Regretfully, to argue against the practice is a losing baffle for the most part for those who contend that the justice system must retain a degree of aloofness to preserve what dignity yet endures--and dignity increasingly is a casualty of the politicization of the judiciary.

Thus, it is heartening that cameras have been prohibited in the pending trials (summary execution now being generally frowned upon) of the pair charged in last fall's vicious sniper killings. Lee Boyd Malvo, 18, is to be tried in November in Fairfax County, Va. A phalanx of network-and cable-TV reporters a few days ago asked Judge Jane Marum Roush to permit them to broadcast the trial, and newspapers asked that still photography be permitted.

"I am concerned with the possible prejudice to Mr. Malvo of photography--whether still or television," the judge said recently in rejecting the requests. Prosecutors opposing the motion raised a dramatically critical objection: the possible effect on jurors--and that shouldn't need elaboration. The judge did give permission for a closed-circuit feed into a county building for relatives of victims, reporters, investigators and members of the public who can elbow their way in.

Malvo's suspected accomplice, John Allen Muhammad, is to go on trial in adjacent Prince William County for one of the sniper slayings there and, likewise, the court also tossed out requests for cameras.

It was not unexpected that newspapers and broadcasters would emote loudly and at length to open these courtrooms under the noble rubric of "the public's right to know"--a "right" that is not enunciated in the Constitution. It is as expected, too, that the media will continue to pry at courtroom doors, notwithstanding the failure in these instances.

The Texas foray by the press, however, is so bizarre that only a tax-subsidized, quasi-governmental body, the Public Broadcasting Corp., would have essayed it. Frontline, a PBS series, pleaded to be allowed to videotape a jury in a murder trial when it convened to reach a verdict. A Texas district-court judge last fall agreed that a Frontline documentary crew could poke its cameras into the jury room in the case of a 17-year-old being tried for killing a man in a carjacking.

A lower-court judge in Houston granted the PBS request. Prosecutors appealed to the state's highest criminal court last month, arguing against the supposed justification for admitting television--that a camera could shed valuable light on the death-penalty process. Among other contentions, prosecutors cited the shatteringly obvious: A camera could corrupt jury deliberations, inhibiting some jurors, bringing

out the exhibitionist in others before the recording lens. (Proponents of courtroom TV adamantly contend that studies show cameras do not have this effect--which studies should be regarded with wry skepticism.)

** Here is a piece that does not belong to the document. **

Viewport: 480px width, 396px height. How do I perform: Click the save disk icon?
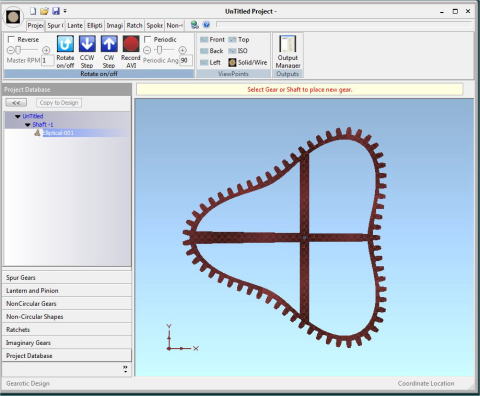(x=56, y=11)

In its 6-3 decision, the Texas Court of Criminal Appeals ruled that videotaping the deliberations, which would have been a first in a U.S. capital case, would violate the "ancient and centuries-old rule that jury deliberations should be private and confidential" That this goofy gambit was spawned in the provinces of public broadcasting is alone sufficient to end all taxpayer money for PBS, a move long overdue.

The most dispiriting part of the case was an observation by one of the judges on the Texas high criminal court that permitting a camera inside a jury room would turn deliberations into "reality TV, like Survivor"--the bottom of television's most odious barrel.

WOODY WEST IS AN ASSOCIATE EDITOR FOR Insight MAGAZINE.